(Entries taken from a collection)
####################

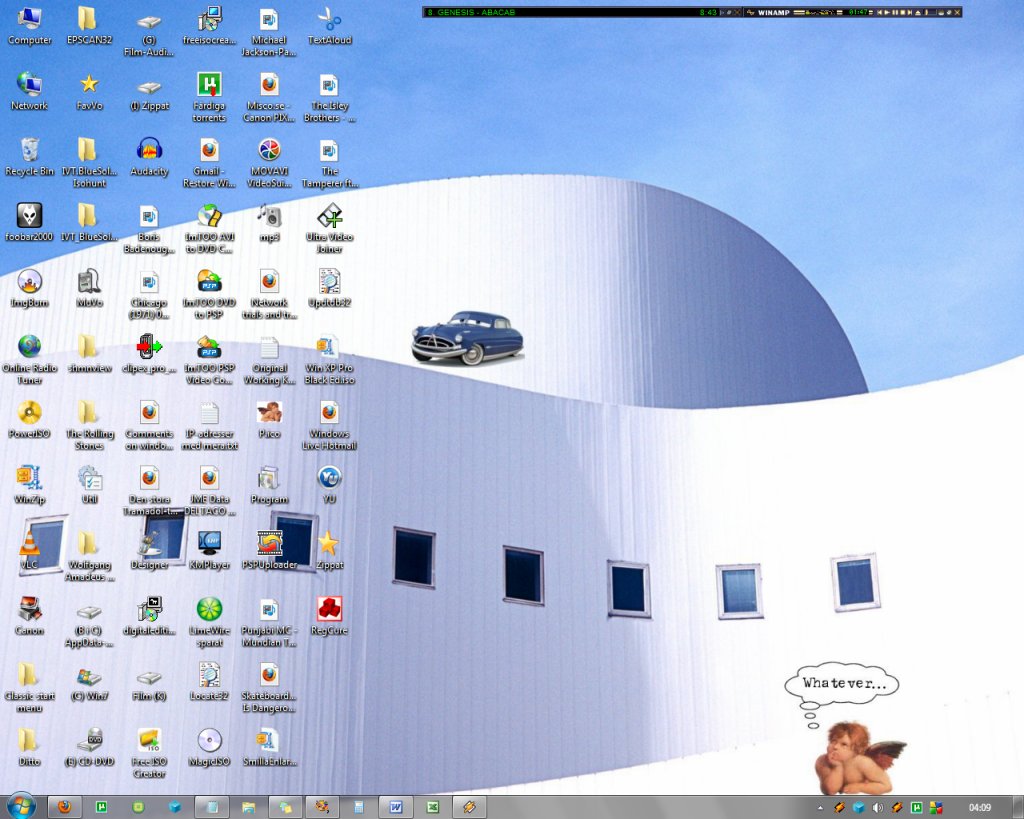Launch foobar2000 from the desktop
Viewport: 1024px width, 819px height.
[x=29, y=216]
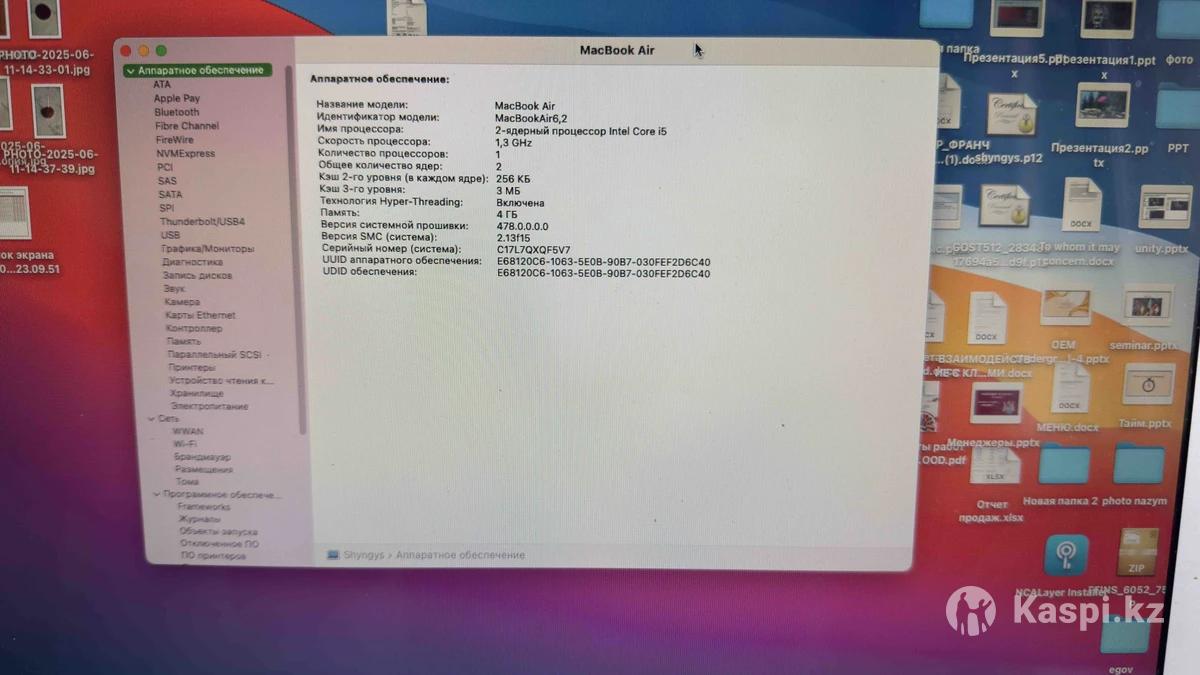Screen dimensions: 1200x675
Task: Click the green full-screen window button
Action: pos(161,51)
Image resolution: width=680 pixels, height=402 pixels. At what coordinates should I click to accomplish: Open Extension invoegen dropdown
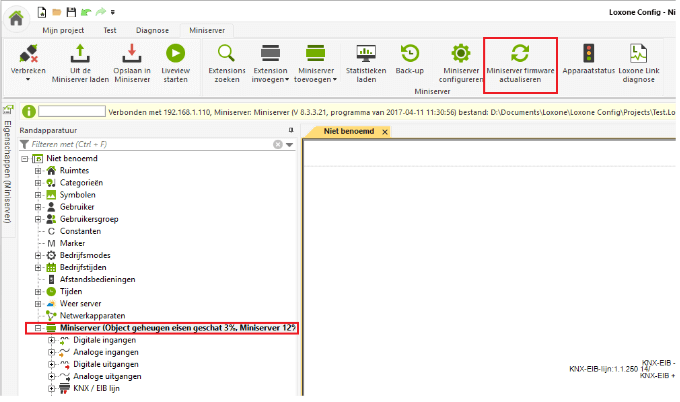point(270,77)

####################

**Activity:** Find "Image resolution: width=680" in the entries, then reproduce that line and each line after it exactly, through the last one. Pictures do not go in.

**Answer space:**
Image resolution: width=680 pixels, height=402 pixels. At what coordinates should I click to accomplish: Open Extension invoegen dropdown
point(270,77)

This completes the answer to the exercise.